In doing so, she points to Seattle, a city with a heavy tech presence. Looking at all full-time jobs, women earn 69 cents on the dollar compared with salaries for men. But the male-dominated tech industry skews the numbers, Bardaro says.

“With issues like gender wage gap, we must look at a number of factors collectively, including job choice, industry, experience, and education to get the full picture for salaries between men and women, not just the average in the Seattle area,” says Bardaro.

For example, 90 percent of Seattle’s software development engineers are men, according to PayScale. Its data show the median pay for men in these jobs is $89,400, while women earn $79,000. However, Bardaro says, when you control for years of experience and job responsibilities, the wage gap for women decreases to 97 cents on the dollar for men.

That echoes a report from Dice that found the major difference was that women in tech  – though paid largely equal salaries to men –  are in lower-paying positions.

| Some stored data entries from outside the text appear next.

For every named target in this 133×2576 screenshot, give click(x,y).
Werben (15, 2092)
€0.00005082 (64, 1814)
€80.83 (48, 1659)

The wage gap grows, however, as women move up the ladder. A wage gap of 2 percent at the individual contributor level grows to nearly 9 percent at the executive level, PayScale reports.

It also challenges the notion that women are paid less because they aren’t assertive enough in salary negotiations or to ask for raises. It says 32 percent of women and 29 percent of men have asked for a raise during their career. Still, only 19 percent of women vs. 24 percent of men have asked for both a raise and a promotion.